子央给始皇帝的信件通过最快的速度传递。
    抓到项梁的当天下午,子央写的信很厚,表示要在楚地大开杀戒。
    这封信的重点侧重于针对六国旧贵,特别是楚国的贵族。
    始皇帝的心思就在杀鸡儆猴上面,他东巡天下的目的就在于震慑天下,而项氏叔侄就是最好的那只“鸡”。
    这一只鸡足够有身份,他们是项燕的后人, 项燕是楚国最后的大将。项燕战死于秦灭楚之战,这一战是项氏“国仇家恨”的象征,也是项梁在楚地拥有天然号召力的根源,同时也让项氏在楚地有了极高的威望。
    只要把项氏杀了,其他人必然会噤若寒蝉。
    始皇帝立即召集大臣们布置这件事,虽然这件事的执行者是长安君,秦朝中枢必然要做出相应的动作。
    其他大臣都觉得该按照秦法处置,要把项氏连根拔起。散会之后,李二凤找到了始皇帝,委婉地劝说“诛杀首恶,其余放过”。
    李二凤说起了一个很现实的问题,杀了这些豪强,天下震动,对治理天下没有任何的好处。
    始皇帝不同意,他就是要让天下震动。
    李二凤有的时候就觉得很无奈,觉得秦朝二世而亡的根源就在始皇帝身上,因为始皇帝太过霸道。
    李二凤还有别的理由劝说始皇帝,说项籍十分神勇,在秦国的这些老将军们老去之后,需要有新人撑起秦国的大军,就目前来看,青年一代中也就是李信是翘楚,其余的看上去都是虾兵蟹将,远远比不上王翦等人。
    而项籍,是个很好的将帅。
    这的确是一个很现实的问题,始皇帝也为此烦恼。似乎上天相助完秦统一天下,后就不管了。在统一天下的关口,出现了很多有名的大将,比如说白起,比如说王翦。而一统天下后,这些人死的死,老的老,超过他们的人几乎没有,现在新的统帅还没出现,也不知道什么时候出现。
    这让始皇帝很焦虑,始皇帝能够鞭笞天下,最重要的原因之一就是秦军在各地都有驻扎,一旦秦军不能打胜仗,将是动摇统治的大事。
    始皇帝叹了一口气之后说:“你说的是事实,可你想过没有,项籍会为我大秦出力吗?”始皇帝说完摇了摇头,他自己都不信项籍能投降秦朝。
    羽之神勇,千古无二。
    始皇帝对项籍的本事是肯定的,但是他自己也清楚,这种驾驭不了的人早点杀了,要不然浪费粮食。
    但是李二凤有自信能劝降项籍。
    他的一生中收服了很多人,不管这些人来自什么阵营,都能在他手下发挥长处,并且尽忠职守。
    李二凤是真的爱惜项籍的本事,就自动请缨前去劝降。
    始皇帝就觉得这孩子太想当然了,也没拦着他,同意他去。始皇帝心里的想法是:让他看到子央,生出萤火比不了皓月的念头,自惭形秽,有利于子央继位。
    始皇帝这么想,完全是奔着消弭于将来的流血政变,他要让李二凤输得心服口服。
    李二凤打算次日离开,他回到自己居住的房间之后,就发现仅仅是一会儿时间,已经有人知道项梁叔侄被抓,求情的人已经到了他跟前。
    都说交通困难,来往不方便,可是这些理由针对贵族并不成立,他们若是想要交换消息,互通利益,哪怕时间仓促,哪怕山高路远,对他们来说都不影响。
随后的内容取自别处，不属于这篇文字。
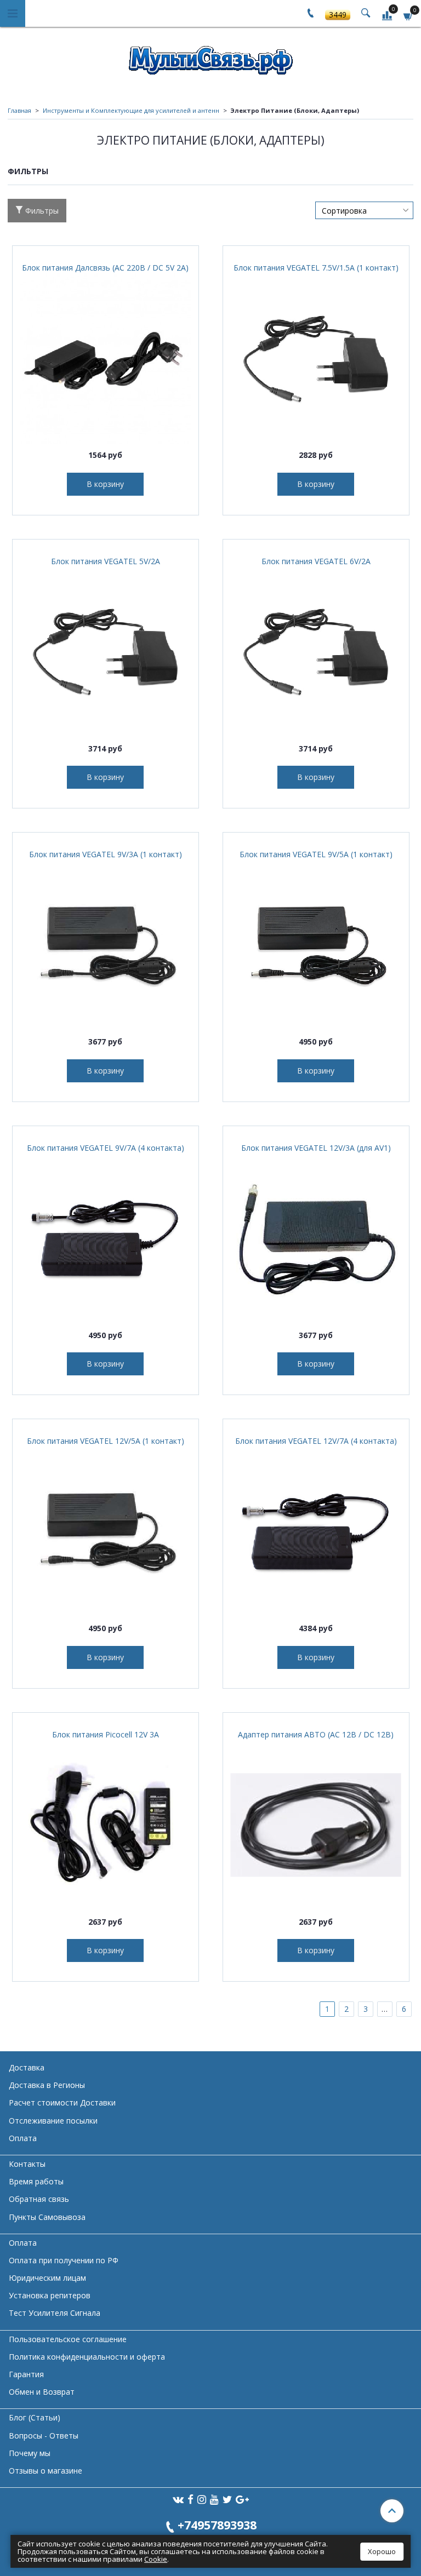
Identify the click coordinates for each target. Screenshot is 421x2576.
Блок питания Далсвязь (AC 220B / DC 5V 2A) (105, 267)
    为项氏求情的人已经在路上,营救项氏的书信在不断被传递。
    就在这些门客劝说李二凤的时候,子央的第二封信,也就是次日早上和张良说完话后写的信再次送到了,前后就隔了半天。
    始皇帝赶紧打开,以为是又出现了什么变故,他以为根据项梁那能举起马车的本事,越狱似乎也不是不可能。
    他打开信件之后,子央在信里说了两件事,其一就是根据张良的说法,会稽郡的官吏并没有掌握当地,所有权力就在以项氏为首的这群豪强手里。子央推断,别的地方,特别是对秦人怀有敌意的楚地,大概也是如此。
    子央还列举了项梁杀人和他们大闹咸阳之后,仍然能大摇大摆地在会稽郡生活的事例,证明秦法和秦官秦吏并没有真正地掌握楚地。
    不需要子央再三举例子,始皇帝气得在桌子上捶了好几拳。
    秦国死了那么多人,流了那么多血,不是为了给楚国的封君们杀了楚王让他们各自为政的!
    此时始皇帝已经决定,押送项梁项籍回会稽郡,当着那些豪强和官吏的面五马分尸,剩余的项氏族人也要一起车裂!
    深呼吸几口气后,始皇帝接着往下看。
    子央就在信里向着始皇帝道歉,因为她要收回前面那一封信,那封信是在她对事情了解不完整的情况下急匆匆写出来的,她接下来的一切行动要以第二封信为主。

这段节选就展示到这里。